● **REQUIRED WORK**
Repeat the data in full. No line may differ from the original.
RECORDS FOR THIS EXERCISE: Begin
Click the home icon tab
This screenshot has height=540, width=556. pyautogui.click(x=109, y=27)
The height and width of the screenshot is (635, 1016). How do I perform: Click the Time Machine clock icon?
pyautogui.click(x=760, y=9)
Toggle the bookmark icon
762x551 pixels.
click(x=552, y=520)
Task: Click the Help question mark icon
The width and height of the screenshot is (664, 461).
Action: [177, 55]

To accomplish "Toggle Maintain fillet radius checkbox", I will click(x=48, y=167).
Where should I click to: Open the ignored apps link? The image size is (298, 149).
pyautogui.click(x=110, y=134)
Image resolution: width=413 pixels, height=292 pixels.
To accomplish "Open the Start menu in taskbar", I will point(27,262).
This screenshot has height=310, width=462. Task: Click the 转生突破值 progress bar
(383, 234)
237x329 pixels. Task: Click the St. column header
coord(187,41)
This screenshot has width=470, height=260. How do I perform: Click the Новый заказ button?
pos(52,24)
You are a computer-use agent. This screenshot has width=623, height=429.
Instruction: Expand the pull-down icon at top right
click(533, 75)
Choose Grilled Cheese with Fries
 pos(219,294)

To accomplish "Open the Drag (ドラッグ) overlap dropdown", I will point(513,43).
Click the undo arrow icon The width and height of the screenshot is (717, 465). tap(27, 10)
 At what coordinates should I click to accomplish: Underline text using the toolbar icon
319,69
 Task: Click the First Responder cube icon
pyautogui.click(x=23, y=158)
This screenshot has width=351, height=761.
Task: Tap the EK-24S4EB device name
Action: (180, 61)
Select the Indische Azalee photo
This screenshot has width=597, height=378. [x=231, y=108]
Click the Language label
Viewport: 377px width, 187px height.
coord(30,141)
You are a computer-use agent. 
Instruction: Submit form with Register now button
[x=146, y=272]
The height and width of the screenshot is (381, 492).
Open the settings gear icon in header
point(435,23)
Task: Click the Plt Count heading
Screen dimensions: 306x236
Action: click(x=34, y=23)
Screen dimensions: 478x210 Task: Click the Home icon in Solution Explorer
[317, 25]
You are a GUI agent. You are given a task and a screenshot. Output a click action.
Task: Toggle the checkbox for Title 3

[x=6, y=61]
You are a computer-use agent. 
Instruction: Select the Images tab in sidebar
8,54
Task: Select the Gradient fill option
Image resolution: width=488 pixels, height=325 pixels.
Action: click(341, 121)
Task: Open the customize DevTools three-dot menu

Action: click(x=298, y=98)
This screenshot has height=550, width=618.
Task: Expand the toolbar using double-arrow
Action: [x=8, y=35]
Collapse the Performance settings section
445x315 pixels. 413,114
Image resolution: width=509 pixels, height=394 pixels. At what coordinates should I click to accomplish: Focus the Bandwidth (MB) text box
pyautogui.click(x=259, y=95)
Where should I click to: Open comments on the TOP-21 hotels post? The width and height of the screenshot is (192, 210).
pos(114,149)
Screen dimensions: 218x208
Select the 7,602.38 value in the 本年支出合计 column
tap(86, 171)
RECORDS FOR THIS EXERCISE: End
● **TASK ANSWER**
Click the home icon tab
This screenshot has height=540, width=556. pyautogui.click(x=109, y=27)
The height and width of the screenshot is (635, 1016). How do I perform: Click the Time Machine clock icon?
pyautogui.click(x=760, y=9)
Toggle the bookmark icon
762x551 pixels.
click(x=552, y=520)
Task: Click the Help question mark icon
The width and height of the screenshot is (664, 461).
Action: [177, 55]

To accomplish "Toggle Maintain fillet radius checkbox", I will click(x=48, y=167).
Where should I click to: Open the ignored apps link? The image size is (298, 149).
pyautogui.click(x=110, y=134)
Image resolution: width=413 pixels, height=292 pixels.
To accomplish "Open the Start menu in taskbar", I will point(27,262).
This screenshot has height=310, width=462. Task: Click the 转生突破值 progress bar
(383, 234)
237x329 pixels. Task: Click the St. column header
coord(187,41)
This screenshot has width=470, height=260. How do I perform: Click the Новый заказ button?
pos(52,24)
You are a computer-use agent. This screenshot has width=623, height=429.
Instruction: Expand the pull-down icon at top right
click(533, 75)
Choose Grilled Cheese with Fries
 pos(219,294)

To accomplish "Open the Drag (ドラッグ) overlap dropdown", I will point(513,43).
Click the undo arrow icon The width and height of the screenshot is (717, 465). tap(27, 10)
 At what coordinates should I click to accomplish: Underline text using the toolbar icon
319,69
 Task: Click the First Responder cube icon
pyautogui.click(x=23, y=158)
This screenshot has width=351, height=761.
Task: Tap the EK-24S4EB device name
Action: (180, 61)
Select the Indische Azalee photo
This screenshot has width=597, height=378. [x=231, y=108]
Click the Language label
Viewport: 377px width, 187px height.
coord(30,141)
You are a computer-use agent. 
Instruction: Submit form with Register now button
[x=146, y=272]
The height and width of the screenshot is (381, 492).
Open the settings gear icon in header
point(435,23)
Task: Click the Plt Count heading
Screen dimensions: 306x236
Action: click(x=34, y=23)
Screen dimensions: 478x210 Task: Click the Home icon in Solution Explorer
[317, 25]
You are a GUI agent. You are given a task and a screenshot. Output a click action.
Task: Toggle the checkbox for Title 3

[x=6, y=61]
You are a computer-use agent. 
Instruction: Select the Images tab in sidebar
8,54
Task: Select the Gradient fill option
Image resolution: width=488 pixels, height=325 pixels.
Action: click(341, 121)
Task: Open the customize DevTools three-dot menu

Action: click(x=298, y=98)
This screenshot has height=550, width=618.
Task: Expand the toolbar using double-arrow
Action: [x=8, y=35]
Collapse the Performance settings section
445x315 pixels. 413,114
Image resolution: width=509 pixels, height=394 pixels. At what coordinates should I click to accomplish: Focus the Bandwidth (MB) text box
pyautogui.click(x=259, y=95)
Where should I click to: Open comments on the TOP-21 hotels post? The width and height of the screenshot is (192, 210).
pos(114,149)
Screen dimensions: 218x208
Select the 7,602.38 value in the 本年支出合计 column
tap(86, 171)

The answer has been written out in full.